The amendments were opposed by the administration, although the USDA conceded that they would cut government outlays and increase costs for domestic and foreign consumers. USDA argued that such legislation would impair U.S. ability to compete with foreign producers.

But the real excitement yesterday was over sugar and peanuts, in a legislative confrontation of large dimension pitting powerful consumer and industry lobbies against each other.

Sugar producers, deprived of their support program by a Peyser-Heckler amendment in 1979, came back this time at gale force, peppering Congress and the press with a barrage of information that pictured them nearing bankruptcy unless federal help came quickly.

Critics of the peanut program, such as Lundine, who called the acreage allotment system an "almost feudalistic control" that limits farmers' ability to produce, were joined by a phalanx of candy and nut processing firms in lobbying to reshape the program.
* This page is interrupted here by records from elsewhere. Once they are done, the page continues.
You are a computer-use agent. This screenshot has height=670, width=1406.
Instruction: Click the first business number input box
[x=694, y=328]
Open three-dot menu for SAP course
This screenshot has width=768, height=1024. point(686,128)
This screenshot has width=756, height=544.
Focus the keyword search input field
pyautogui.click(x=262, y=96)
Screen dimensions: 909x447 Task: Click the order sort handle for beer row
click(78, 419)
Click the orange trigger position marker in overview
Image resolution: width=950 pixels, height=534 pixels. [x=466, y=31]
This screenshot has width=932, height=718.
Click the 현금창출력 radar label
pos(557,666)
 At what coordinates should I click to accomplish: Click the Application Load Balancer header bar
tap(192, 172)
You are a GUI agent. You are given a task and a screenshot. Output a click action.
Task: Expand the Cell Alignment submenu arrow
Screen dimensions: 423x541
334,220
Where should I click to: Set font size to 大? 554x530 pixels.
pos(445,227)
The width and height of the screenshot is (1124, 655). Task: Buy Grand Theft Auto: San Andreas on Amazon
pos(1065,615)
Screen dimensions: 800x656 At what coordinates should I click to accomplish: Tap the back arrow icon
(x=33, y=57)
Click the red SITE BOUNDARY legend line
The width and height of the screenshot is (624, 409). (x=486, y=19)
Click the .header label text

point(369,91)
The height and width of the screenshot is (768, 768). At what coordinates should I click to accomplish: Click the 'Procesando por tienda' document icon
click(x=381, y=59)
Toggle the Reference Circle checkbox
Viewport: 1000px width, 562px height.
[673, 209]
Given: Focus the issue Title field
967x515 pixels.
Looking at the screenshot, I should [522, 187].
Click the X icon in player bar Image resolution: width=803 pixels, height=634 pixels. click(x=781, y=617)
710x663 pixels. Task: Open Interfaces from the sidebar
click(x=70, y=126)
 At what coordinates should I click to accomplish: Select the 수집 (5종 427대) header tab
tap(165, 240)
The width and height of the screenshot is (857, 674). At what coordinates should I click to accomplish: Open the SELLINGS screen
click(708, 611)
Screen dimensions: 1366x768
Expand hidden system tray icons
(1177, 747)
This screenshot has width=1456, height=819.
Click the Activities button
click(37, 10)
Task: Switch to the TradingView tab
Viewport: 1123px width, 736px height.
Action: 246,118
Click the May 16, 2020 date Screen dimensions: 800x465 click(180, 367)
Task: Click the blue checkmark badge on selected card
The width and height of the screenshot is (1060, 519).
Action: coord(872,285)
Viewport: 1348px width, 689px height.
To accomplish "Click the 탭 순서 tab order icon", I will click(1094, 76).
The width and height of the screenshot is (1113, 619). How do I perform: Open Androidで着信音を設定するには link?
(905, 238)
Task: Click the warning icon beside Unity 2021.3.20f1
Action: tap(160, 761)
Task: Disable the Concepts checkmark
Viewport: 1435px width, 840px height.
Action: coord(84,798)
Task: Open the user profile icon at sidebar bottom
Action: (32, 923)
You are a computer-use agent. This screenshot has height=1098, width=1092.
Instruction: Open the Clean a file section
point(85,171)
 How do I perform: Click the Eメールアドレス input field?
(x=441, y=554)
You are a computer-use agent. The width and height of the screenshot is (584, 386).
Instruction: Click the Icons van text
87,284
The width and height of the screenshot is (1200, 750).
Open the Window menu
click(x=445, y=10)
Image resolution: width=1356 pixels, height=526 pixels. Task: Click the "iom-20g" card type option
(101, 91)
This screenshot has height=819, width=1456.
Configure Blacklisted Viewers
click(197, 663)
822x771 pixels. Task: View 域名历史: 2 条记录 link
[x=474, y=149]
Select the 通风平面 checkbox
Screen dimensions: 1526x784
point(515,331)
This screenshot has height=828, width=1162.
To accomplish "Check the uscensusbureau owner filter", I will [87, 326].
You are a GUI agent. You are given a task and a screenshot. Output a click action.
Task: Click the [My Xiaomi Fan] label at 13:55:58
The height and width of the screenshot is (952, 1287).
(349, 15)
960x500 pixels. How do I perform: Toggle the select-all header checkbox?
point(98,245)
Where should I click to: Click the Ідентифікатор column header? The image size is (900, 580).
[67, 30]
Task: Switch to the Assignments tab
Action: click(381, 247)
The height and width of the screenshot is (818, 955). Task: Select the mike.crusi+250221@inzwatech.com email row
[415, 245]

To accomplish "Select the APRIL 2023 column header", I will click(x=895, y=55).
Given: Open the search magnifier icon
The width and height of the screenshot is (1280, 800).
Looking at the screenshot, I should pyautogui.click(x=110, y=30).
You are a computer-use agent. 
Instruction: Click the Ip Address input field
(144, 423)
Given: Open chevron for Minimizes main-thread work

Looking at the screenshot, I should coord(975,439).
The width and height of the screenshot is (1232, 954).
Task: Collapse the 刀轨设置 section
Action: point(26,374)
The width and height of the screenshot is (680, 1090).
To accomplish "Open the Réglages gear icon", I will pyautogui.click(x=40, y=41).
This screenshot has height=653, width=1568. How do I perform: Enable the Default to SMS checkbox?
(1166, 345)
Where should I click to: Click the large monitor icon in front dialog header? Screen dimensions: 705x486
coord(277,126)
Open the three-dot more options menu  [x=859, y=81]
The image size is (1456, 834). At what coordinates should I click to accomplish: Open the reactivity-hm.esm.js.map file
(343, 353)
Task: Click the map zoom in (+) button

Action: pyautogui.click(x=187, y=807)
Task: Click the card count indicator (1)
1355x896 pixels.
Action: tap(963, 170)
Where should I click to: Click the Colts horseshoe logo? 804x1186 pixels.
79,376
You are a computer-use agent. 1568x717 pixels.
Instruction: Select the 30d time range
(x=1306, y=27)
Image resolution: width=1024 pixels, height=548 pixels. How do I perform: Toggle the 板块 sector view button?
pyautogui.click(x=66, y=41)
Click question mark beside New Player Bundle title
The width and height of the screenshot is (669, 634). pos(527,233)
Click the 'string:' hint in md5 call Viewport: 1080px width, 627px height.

The leader of the goober coalition, Rep. Charles Rose (D-N.C.) portrayed the assault as a "mischievous" attempt to blame small family farmers for high prices of candy and peanut products.

But the old-time harmony of farm bill debates was gone yesterday.

"Why can't my farmers raise peanuts?" demanded Illinoisan Findley, who represents a major corn state but which has no peanut allotments. "Isn't this a free land?"

"My farmers go to bed at night dreaming about planting corn," Rose responded.

"But they can plant corn and they do," said Findley. "It is this discrimination on peanuts that violates the very fundamental principles in our country."

"We're facing a serious communications problem," said farm-stater Rose to farm-stater Findley. "Less than 5 percent of our people raise the food for the entire country. If we don't stick together . . . "

They didn't stick together and, for yesterday at least, it was a grim harvest for the farm coalition.